### Selected excerpt
********************
Monday, January 12, 2015

January 12, 2015 Rail Trail in Winter

I am walking on the completely deserted trail this morning in a heavy mist.  The ice which came with a polar blast and temperatures as low as 11 degrees is melting.

The leafless tall trees reveal squirrels' nest and great clumps of mistletoe in their branches.  The holly trees are full of beautiful fat blood red berries.

Beside the trail lies a small animal with large pointy ears.  A small tan dog with large solemn brown eyes, tiny long toes and claws, formed perfectly and now frozen perfectly in death.

The man who was lost overnight on the Pinnacle Trail of Table Rock State Park has walked out of the woods.

Sunday, January 4, 2015

January 1, 2015 Table Rock Mountain High

Beautiful weather on this first day of the year.  It has become a habit to fortify myself with a coffee roll from Dunkin Donuts on the way up to the mountains.  Boofa makes not a sound in the back of the Jeep.

I came to Table Rock last year in Winter and went on Carrick Creek Trail when the creek was rushing and overflowing from heavy winter rains.  Today it is gurgling along happily. A few people are taking their pictures where it runs down over a rocky spill.  Today I am going to take the challenge of the Table Rock Trail, 3.4 miles up up up a series of stone steps as tall as my knees.

At first, I meet almost no one. At the .5 mile marker, I hear a voice behind me saying: "Only a half mile? I thought it was at least 2."  I agree.  It is a very strenuous hike. I don't hear that voice again.  I think they turned back.

Soon, I have to take off my sweater and tie it around my waist. A man in a blue jacket comes along and tells me that this is his 15th hike up the mountain. "I began when I was forty and now I am sixty.".  He disappears above me, appearing now and then as he rounds a curve.
********************
### Exercises
1. Reproduce the winter trail journal word for word, from beginning to end.
2. In the records, take the part that opens with the first line and closes with the line containing "addons item is", and write it out again with "Locate an element on the screen" changed to "Find an element on the screen" and nothing else altered.

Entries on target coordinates
********************
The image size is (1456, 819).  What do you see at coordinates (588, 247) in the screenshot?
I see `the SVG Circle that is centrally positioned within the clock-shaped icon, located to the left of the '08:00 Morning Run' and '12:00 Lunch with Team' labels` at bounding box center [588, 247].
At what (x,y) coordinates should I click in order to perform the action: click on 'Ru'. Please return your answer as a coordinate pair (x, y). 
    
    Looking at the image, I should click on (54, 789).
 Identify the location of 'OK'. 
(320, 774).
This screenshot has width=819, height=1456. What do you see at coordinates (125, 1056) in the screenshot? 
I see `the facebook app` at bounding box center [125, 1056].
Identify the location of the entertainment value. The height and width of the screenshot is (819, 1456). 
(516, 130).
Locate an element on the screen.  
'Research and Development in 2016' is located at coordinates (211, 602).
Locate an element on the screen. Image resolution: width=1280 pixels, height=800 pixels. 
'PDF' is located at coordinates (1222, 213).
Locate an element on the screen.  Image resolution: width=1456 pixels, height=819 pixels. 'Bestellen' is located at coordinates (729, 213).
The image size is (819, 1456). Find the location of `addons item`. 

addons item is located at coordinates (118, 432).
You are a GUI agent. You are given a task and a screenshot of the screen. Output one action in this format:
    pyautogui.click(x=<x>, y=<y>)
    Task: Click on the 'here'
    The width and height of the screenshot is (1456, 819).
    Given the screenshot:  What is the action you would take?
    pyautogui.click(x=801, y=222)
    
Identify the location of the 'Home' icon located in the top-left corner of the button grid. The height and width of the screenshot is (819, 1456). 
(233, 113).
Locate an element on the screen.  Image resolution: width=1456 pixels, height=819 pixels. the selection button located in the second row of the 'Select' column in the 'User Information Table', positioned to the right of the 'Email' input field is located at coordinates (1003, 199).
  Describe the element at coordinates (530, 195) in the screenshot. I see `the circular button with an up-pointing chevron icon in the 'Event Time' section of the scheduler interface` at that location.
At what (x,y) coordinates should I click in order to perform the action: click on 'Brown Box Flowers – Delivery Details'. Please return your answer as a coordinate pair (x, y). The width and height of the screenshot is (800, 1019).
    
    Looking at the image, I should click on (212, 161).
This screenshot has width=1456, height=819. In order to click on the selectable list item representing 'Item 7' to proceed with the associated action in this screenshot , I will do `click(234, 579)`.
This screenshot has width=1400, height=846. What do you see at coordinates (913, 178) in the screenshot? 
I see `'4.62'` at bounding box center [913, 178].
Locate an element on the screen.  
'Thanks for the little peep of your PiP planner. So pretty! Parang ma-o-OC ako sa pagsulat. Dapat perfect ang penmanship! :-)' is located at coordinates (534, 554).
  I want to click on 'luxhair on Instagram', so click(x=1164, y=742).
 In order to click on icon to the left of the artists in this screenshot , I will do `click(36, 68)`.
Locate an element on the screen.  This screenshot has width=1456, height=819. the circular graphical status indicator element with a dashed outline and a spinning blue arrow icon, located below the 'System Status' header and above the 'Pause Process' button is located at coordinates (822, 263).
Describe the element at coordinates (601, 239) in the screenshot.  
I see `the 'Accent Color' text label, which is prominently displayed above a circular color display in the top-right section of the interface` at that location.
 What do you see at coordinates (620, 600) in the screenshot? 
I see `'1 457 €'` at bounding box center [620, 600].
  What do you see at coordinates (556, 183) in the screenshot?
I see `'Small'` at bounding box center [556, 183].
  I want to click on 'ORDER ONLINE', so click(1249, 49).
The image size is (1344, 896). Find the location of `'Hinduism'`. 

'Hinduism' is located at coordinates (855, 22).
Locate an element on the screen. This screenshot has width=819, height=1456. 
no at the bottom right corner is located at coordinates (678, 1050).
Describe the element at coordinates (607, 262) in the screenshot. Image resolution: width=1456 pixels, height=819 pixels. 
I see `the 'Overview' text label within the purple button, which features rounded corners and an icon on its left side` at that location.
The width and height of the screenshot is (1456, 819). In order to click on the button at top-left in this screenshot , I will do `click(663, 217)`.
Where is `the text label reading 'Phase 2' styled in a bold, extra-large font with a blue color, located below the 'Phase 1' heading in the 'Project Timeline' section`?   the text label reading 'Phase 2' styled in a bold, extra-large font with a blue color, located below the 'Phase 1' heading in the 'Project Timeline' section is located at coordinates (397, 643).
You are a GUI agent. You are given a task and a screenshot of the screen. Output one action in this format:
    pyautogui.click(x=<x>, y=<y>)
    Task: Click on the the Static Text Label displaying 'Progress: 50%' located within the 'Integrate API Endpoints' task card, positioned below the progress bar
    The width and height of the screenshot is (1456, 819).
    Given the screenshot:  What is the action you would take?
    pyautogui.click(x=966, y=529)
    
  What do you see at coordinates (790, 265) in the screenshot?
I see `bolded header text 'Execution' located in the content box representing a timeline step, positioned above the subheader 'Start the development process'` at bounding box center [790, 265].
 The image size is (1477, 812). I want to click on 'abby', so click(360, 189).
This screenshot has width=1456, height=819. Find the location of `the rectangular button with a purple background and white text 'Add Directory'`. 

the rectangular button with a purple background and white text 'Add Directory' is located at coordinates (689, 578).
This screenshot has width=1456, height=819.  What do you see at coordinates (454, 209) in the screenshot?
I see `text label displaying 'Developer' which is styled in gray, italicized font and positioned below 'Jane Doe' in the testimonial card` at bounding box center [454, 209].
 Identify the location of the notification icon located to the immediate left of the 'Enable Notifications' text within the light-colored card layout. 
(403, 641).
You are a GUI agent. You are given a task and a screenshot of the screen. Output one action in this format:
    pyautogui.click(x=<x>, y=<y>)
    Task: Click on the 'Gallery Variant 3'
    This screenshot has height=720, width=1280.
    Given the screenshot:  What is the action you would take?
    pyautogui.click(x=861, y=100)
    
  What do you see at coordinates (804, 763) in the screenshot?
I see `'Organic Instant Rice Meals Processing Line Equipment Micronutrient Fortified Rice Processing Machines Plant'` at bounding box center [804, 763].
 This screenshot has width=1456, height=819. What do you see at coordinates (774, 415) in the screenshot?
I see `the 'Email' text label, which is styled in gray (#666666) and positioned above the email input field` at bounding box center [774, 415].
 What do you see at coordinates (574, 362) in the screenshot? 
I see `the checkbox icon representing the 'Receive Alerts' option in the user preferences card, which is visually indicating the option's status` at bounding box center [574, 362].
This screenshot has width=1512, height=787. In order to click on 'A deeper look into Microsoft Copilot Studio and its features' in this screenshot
********************
### Answers
1.
Monday, January 12, 2015

January 12, 2015 Rail Trail in Winter

I am walking on the completely deserted trail this morning in a heavy mist.  The ice which came with a polar blast and temperatures as low as 11 degrees is melting.

The leafless tall trees reveal squirrels' nest and great clumps of mistletoe in their branches.  The holly trees are full of beautiful fat blood red berries.

Beside the trail lies a small animal with large pointy ears.  A small tan dog with large solemn brown eyes, tiny long toes and claws, formed perfectly and now frozen perfectly in death.

The man who was lost overnight on the Pinnacle Trail of Table Rock State Park has walked out of the woods.

Sunday, January 4, 2015

January 1, 2015 Table Rock Mountain High

Beautiful weather on this first day of the year.  It has become a habit to fortify myself with a coffee roll from Dunkin Donuts on the way up to the mountains.  Boofa makes not a sound in the back of the Jeep.

I came to Table Rock last year in Winter and went on Carrick Creek Trail when the creek was rushing and overflowing from heavy winter rains.  Today it is gurgling along happily. A few people are taking their pictures where it runs down over a rocky spill.  Today I am going to take the challenge of the Table Rock Trail, 3.4 miles up up up a series of stone steps as tall as my knees.

At first, I meet almost no one. At the .5 mile marker, I hear a voice behind me saying: "Only a half mile? I thought it was at least 2."  I agree.  It is a very strenuous hike. I don't hear that voice again.  I think they turned back.

Soon, I have to take off my sweater and tie it around my waist. A man in a blue jacket comes along and tells me that this is his 15th hike up the mountain. "I began when I was forty and now I am sixty.".  He disappears above me, appearing now and then as he rounds a curve.

2.
The image size is (1456, 819).  What do you see at coordinates (588, 247) in the screenshot?
I see `the SVG Circle that is centrally positioned within the clock-shaped icon, located to the left of the '08:00 Morning Run' and '12:00 Lunch with Team' labels` at bounding box center [588, 247].
At what (x,y) coordinates should I click in order to perform the action: click on 'Ru'. Please return your answer as a coordinate pair (x, y). 
    
    Looking at the image, I should click on (54, 789).
 Identify the location of 'OK'. 
(320, 774).
This screenshot has width=819, height=1456. What do you see at coordinates (125, 1056) in the screenshot? 
I see `the facebook app` at bounding box center [125, 1056].
Identify the location of the entertainment value. The height and width of the screenshot is (819, 1456). 
(516, 130).
Find an element on the screen.  
'Research and Development in 2016' is located at coordinates (211, 602).
Find an element on the screen. Image resolution: width=1280 pixels, height=800 pixels. 
'PDF' is located at coordinates (1222, 213).
Find an element on the screen.  Image resolution: width=1456 pixels, height=819 pixels. 'Bestellen' is located at coordinates (729, 213).
The image size is (819, 1456). Find the location of `addons item`. 

addons item is located at coordinates (118, 432).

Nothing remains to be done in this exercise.